To put it in more basic terms still, the message on procedures for the Standard Tier will be expected to include:

  • Evacuation – how to get people out of the building,
  • Invacuation – how to bring people into the premises to keep them safe, or move them to safe parts of the building,
  • Lockdown – how to secure the premises against attackers, e.g. locking doors, closing shutters and using barriers to prevent access, and
  • Communication – how to alert staff and customers and move people away from danger.

We know sector-specific guidance is being drafted in consultation with relevant stakeholders.

As I said, the so-called annual “terrorism training” is also no longer required for Standard Tier premises, but the procedural measures identified above should include those working at the premises being sufficiently instructed or trained to carry out those measures in the event of an attack happening or about to happen. That sounds to me – as a lawyer rather than a security expert, admittedly – as rather like training.

Most licensed premises are likely to fall within the Standard Tier, so what applies in this Tier clearly matters.  Unfortunately, there is still very little detail.

We eagerly await the outcome of the consultation and the Government’s formal response.

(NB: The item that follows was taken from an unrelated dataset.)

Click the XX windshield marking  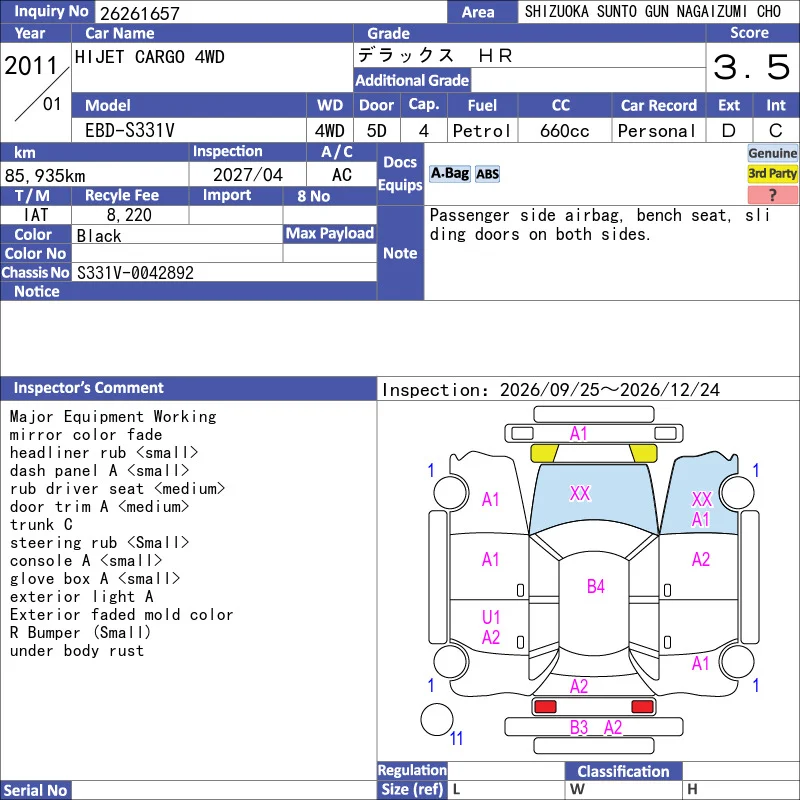click(x=580, y=493)
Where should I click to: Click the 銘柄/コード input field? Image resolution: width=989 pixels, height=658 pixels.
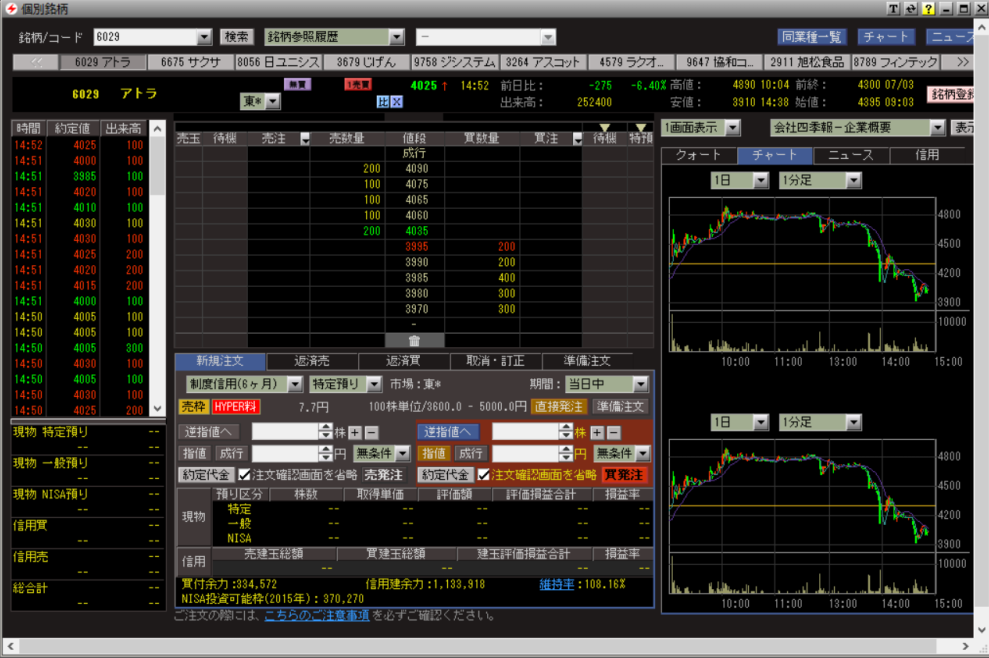[x=144, y=37]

The Enhanced Tier (800 capacity and above) has additional and more onerous requirements but many venues with this sort of public capacity will already have similar procedures in place. 

There will be a Regulator to educate, inspect and enforce, with the emphasis on education. The Regulator will have powers to issue penalties, notices for compliance and indeed to close premises and events. The ethos is however on collaboration. Some of the fines are eye-watering. For a standard premises the maximum fixed amount is £10,000, plus a potential daily penalty in addition of £500 a day, limited to the maximum fixed amount (so £20,000 in total), one per contravention.

Potential penalties

For Enhanced Tier premises the maximum fixed amount is £18m or 5% of the qualifying worldwide revenue, whichever is the greater, plus a potential daily penalty of 1% of the fixed penalty, which you won’t need a calculator to tell you is £180,000 per day if you are looking at the £18m maximum fixed penalty.

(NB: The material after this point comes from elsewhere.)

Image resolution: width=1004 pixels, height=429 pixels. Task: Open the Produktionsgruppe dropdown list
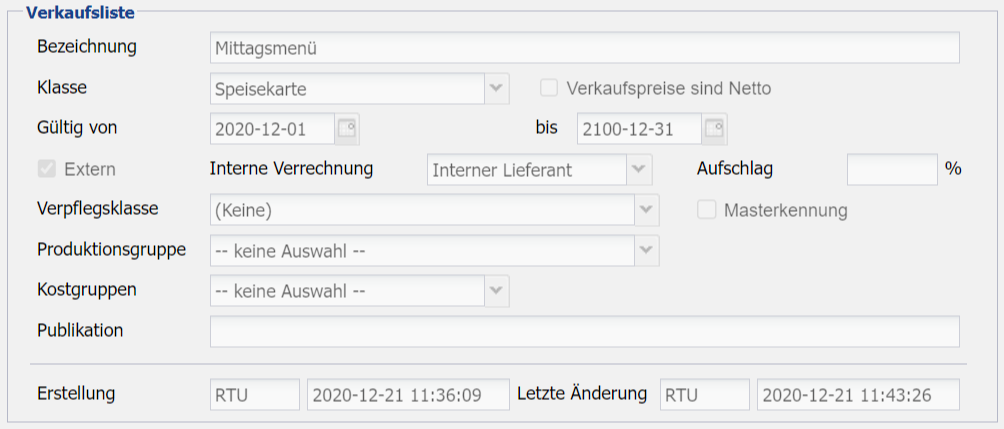647,250
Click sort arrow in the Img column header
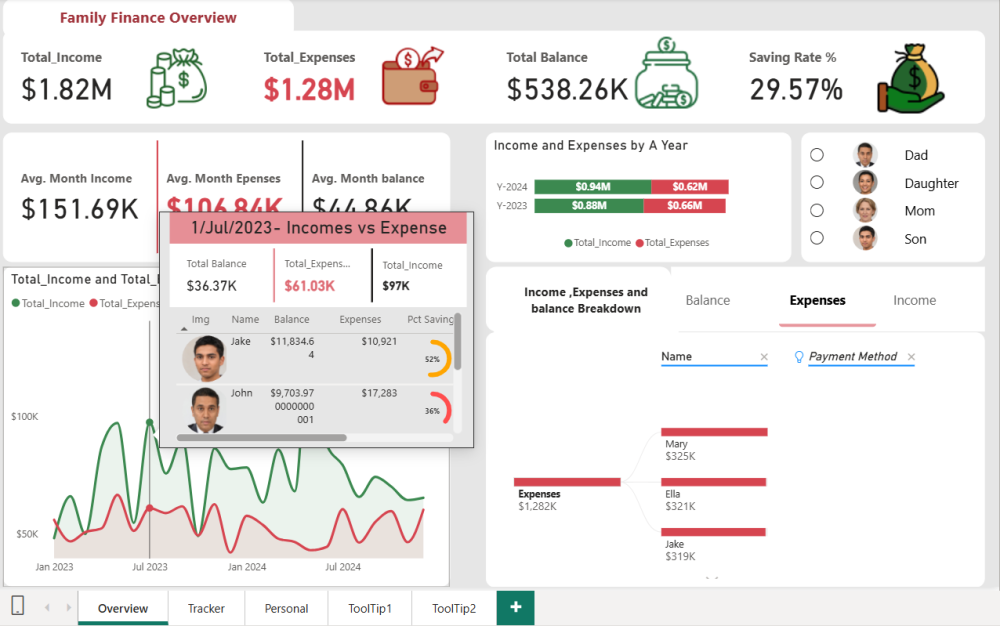Viewport: 1000px width, 626px height. pyautogui.click(x=184, y=328)
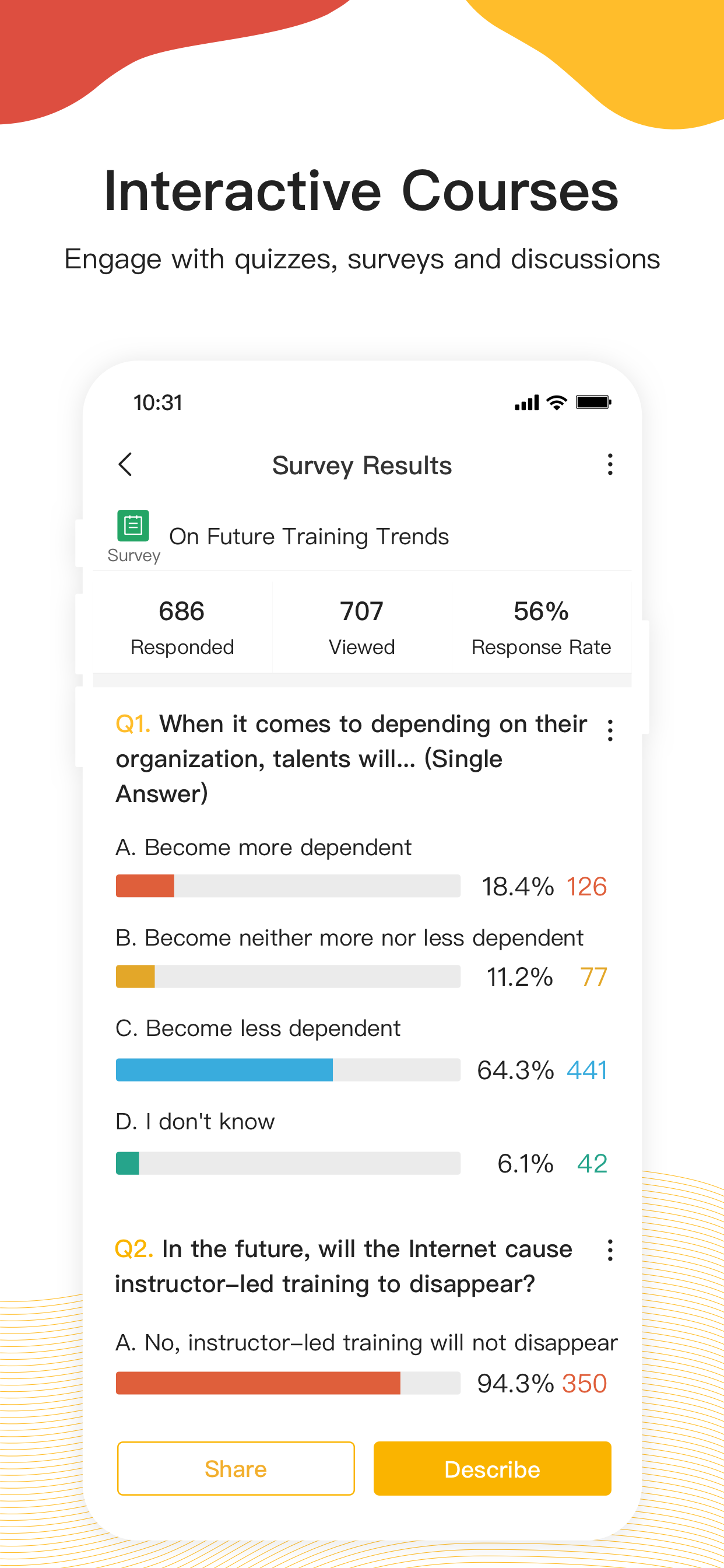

Enough to get any chief exec to wake up and take notice.

The draft bill also contains provisions for layout plans for premises which are considered by an appropriate security advisor to pose a heightened security risk if made public (for example on a council’s online register). A ‘Terrorism Protection Statement’ will require a council not to make those plans available online or otherwise, except to authorities and for the purpose of legal proceedings. This regime also exists in planning law and would essentially mitigate against hostile reconnaissance, for example, by those with evil intent checking online the location of CCTV blind spots or emergency exits.

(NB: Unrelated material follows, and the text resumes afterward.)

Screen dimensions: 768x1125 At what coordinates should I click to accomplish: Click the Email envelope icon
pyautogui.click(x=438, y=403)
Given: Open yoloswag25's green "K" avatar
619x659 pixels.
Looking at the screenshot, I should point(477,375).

Regarding timescales there is still a lot to do and clearly this parliament (and this Government) is running out of time. Firstly, the Government must consider and respond to the Standard Tier consultation (including consulting all those Government departments affected by the bill). One assumes the bill will be redrafted to some degree and then laid before parliament. It then has to go through three separate readings, a report and a committee stage in each house where it will be debated and possibly amended. Lastly, if all goes well it will receive Royal Assent.  If that is before a general election is called then all well and good but if parliament is dissolved for a general election then the bill will die.

We know parliament can move quickly when needed, although whether this proposed legislation will be considered serious and non-contentious enough to qualify is not my area of expertise.  One would certainly hope so.

Lastly, even if and when the bill receives Royal Assent and becomes an Act of Parliament, the Home Office has already made clear it expects there to be an 18 month to two-year implementation period when the provisions will not have effect, to allow premises to prepare.

By then, we may well be nearing 2027, which will make it nearly a decade since Martyn Hett and the 21 other innocent victims of the Manchester Arena terrorist bombing were killed.